Notable tracks of this imaginative nature include “The Art of Peer Pressure” and the album’s 12-minute masterpiece of an apex “Sing About Me / I’m Dying of Thirst,” in which Lamar asks his fans to honor his memory if he were to pass away: “When the lights shut off, and it’s my turn to settle down my main concern, promise that you will, sing, about me. / Promise that you will, sing, about me.”
Moreover, this album’s production is first-rate. A wide variety of producers, including Hit-Boy and Pharrell Williams, contributed to the tracks. The atmosphere changes from track to track without becoming jarring. It fluctuates from dark to laid-back to club-banging without skipping a beat, and it’s always crisp and inventive.
Also, as fans of ’90s West Coast hip-hop will appreciate, the beats of the tracks “m.A.A.d city” and “Compton” sound like they could be straight from The Chronic or Tha Doggfather. This album’s production is, in the end, what holds the conceptual structure together.
Hip-hop is at a crossroads. Concurrently, the art form is at its best and its worst. Though many artists and groups (such as Kendrick Lamar, Meek Mill, Slaughterhouse and Odd Future) continue to push the boundaries of hip-hop’s capacity for excellence by creating thought-provoking and intelligently crafted music, the most popular mainstream artists of today (such as Lil’ Wayne, Drake, Chris Brown, Nicki Minaj, Kanye West, etc.) continue to produce music that is light on intellect and heavy on boring, repetitive subjects (women, cars, drugs, money and women).

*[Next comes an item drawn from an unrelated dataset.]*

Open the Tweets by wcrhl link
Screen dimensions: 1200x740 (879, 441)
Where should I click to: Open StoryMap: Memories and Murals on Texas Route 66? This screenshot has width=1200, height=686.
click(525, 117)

Hopefully, the release of good kid m.A.A.d city will mark a turning point in the public consciousness regarding hip-hop. Though some might claim otherwise, hip-hop truly is an art form, and Lamar’s music represents just how beautiful and dynamic of an art form it can be.
Perhaps most telling of the album’s quality is the fact that even those who aren’t fans of hip-hop can appreciate Lamar’s artistry and imagination. The only question left to ask is whether or not K-Dot will continue to produce works of this caliber and ultimately realize his full potential, becoming an all-time legend alongside the likes of Tupac, Eminem and The Notorious B.I.G.
Regardless, the California music community needs to dust off its chisel and mallet — the Mount Rushmore of West Coast hip-hop is primed for another face.